Tech. Sgt. Jorge Intriago/U.S. Air National Guard
A levee is breached at the Columbia Riverfront Canal, Columbia, S.C., during a flood. Historic flooding in early October caused more than a dozen dams to fail, closed hundreds of roads and bridges and left thousands of the state's residents without power and electricity.

That’s what happened recently here in Columbia, S.C. Thanks to floods from what experts described as a "1,000-year rainfall," the west side of our family medicine center -- home to a residency program with about 40 practicing residents and attendings -- flooded with "gray water" that shuttered half of our exam rooms for nearly a week.

At one point, our main hospital was planning evacuation strategies for ER patients because the water supply in its Level 1 trauma center was compromised. I happened to be the ward attending when that happened and was working with week-one interns and senior-level residents.  

We could have been quite harried in this situation, but we weren't. Although we could not discharge patients home on the day of the deluge -- especially when a patient’s mother tells you she saw her house in floodwaters on the news -- our service was not overcrowded, residents were not burned out, and rounds continued.  

I did take a moment to visit the family medicine center during the downpour, but thankfully, there was no flood damage. Only the west side of the clinic was crippled by the gray water.

Although our team did fine, many resources were tapped and strained. Early Sunday afternoon, colleagues had treated two patients who had nearly drowned and another who had rhabdomyolysis from hanging on for dear life in floodwaters. Another patient, who was discharged from the ER, was later swept away by rushing water and found dead downstream. That was one of at least 19 deaths related to flooding in the state.

More than a dozen dams in the state failed, and hundreds of bridges and roads were closed. One of the main interstates in my community was closed because of concerns about the stability of a bridge that had turbulent water from the above flood-stage Congaree River flowing beneath it.
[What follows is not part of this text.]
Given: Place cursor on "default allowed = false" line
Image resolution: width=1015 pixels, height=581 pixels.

And even though the closures made it challenging for my colleagues to get to and from work, some of our team members came to work that Monday and Tuesday -- even though the clinic was closed -- to relieve the inpatient service of clinical patient questions, refill requests, etc.  
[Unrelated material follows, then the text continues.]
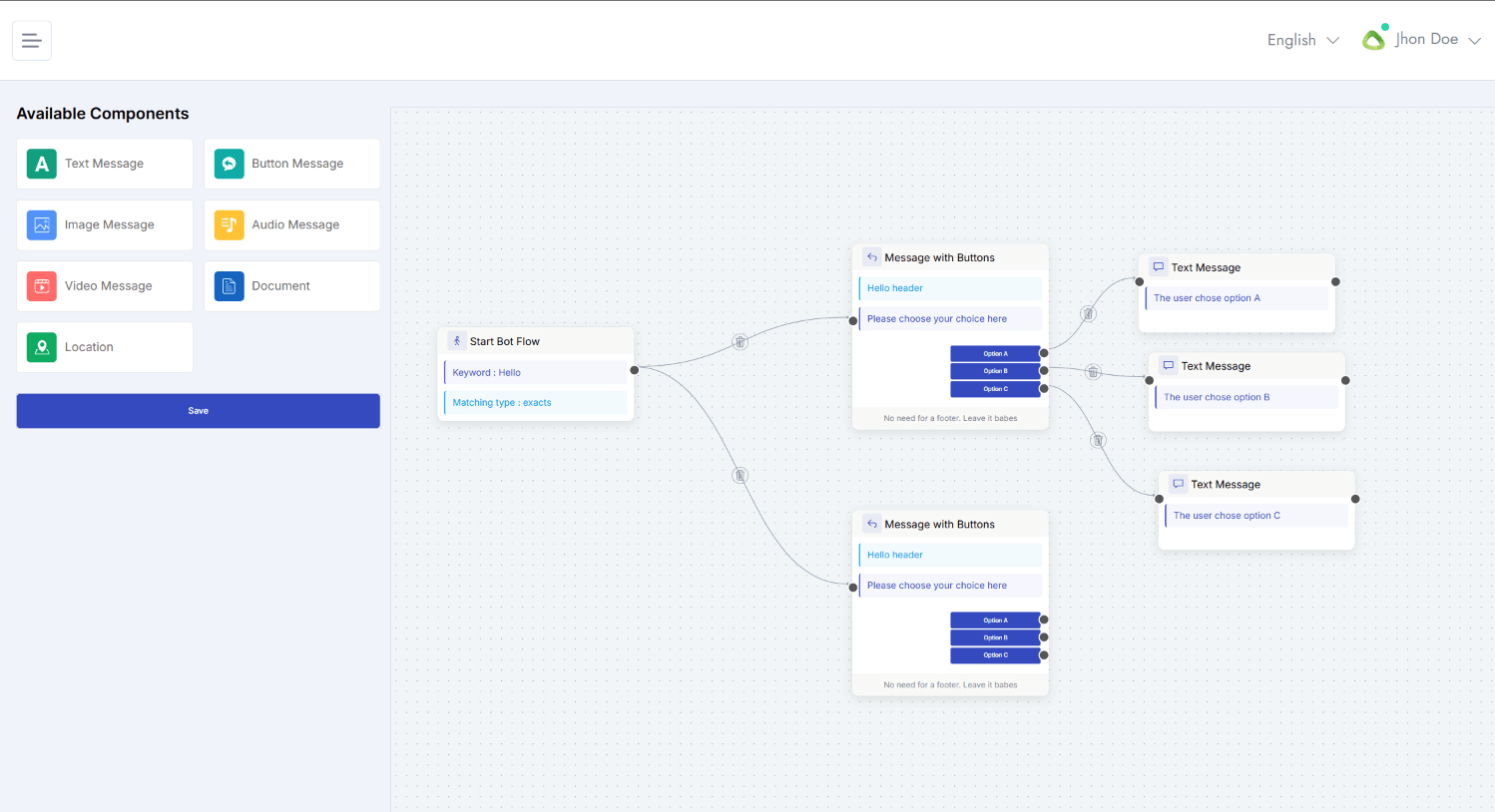Click Option C button in lower node

995,655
To make matters worse, the canal that supplies Columbia with most of its drinking water broke and set off a boil-water advisory. Imagine what it is like to not be able to wash your hands while working in a hospital! Statewide, thousands of residents were left without water or electricity.
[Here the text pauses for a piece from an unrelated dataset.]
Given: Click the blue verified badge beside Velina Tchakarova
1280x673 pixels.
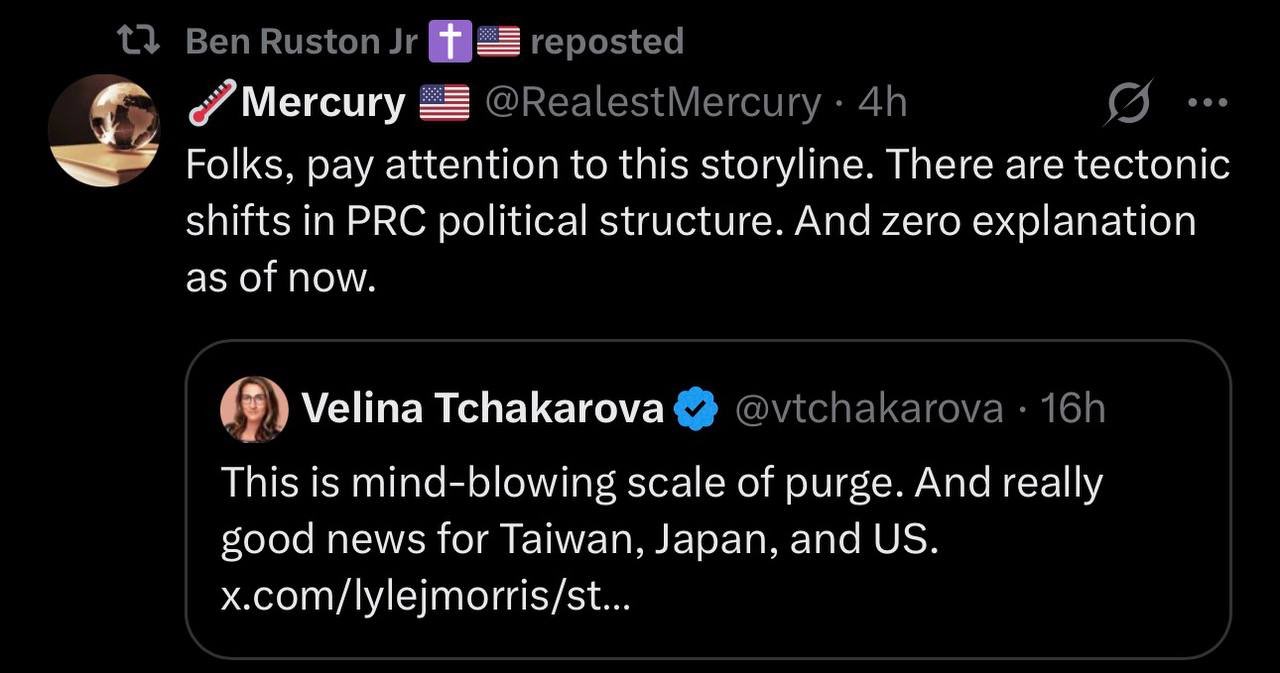Looking at the screenshot, I should [696, 409].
Recovery from what we've come to call "South Carolina's Great Flood of 2015" continues. Many of the residents of Columbia and surrounding areas have months of recovery and cleanup ahead of them. Damages are expected to run into the billions of dollars.

Still, amid great tragedy, a sense of compassion, sacrifice and community has arisen. From the amazing first responders who risked their lives -- including one who died -- to rescue hundreds of people, as well as my colleagues who were willing to work long hours to ensure patient care continued, to the hundreds of volunteers at shelters, cleanup sites and water distribution sites who gave freely of their time, labor and money, Columbia escaped despair during what were truly desperate times. Because of the team approach in our clinic and our community, we have been able to remain strong.  

Meshia Waleh, M.D., is an assistant professor of family and preventive medicine at the University of South Carolina School of Medicine.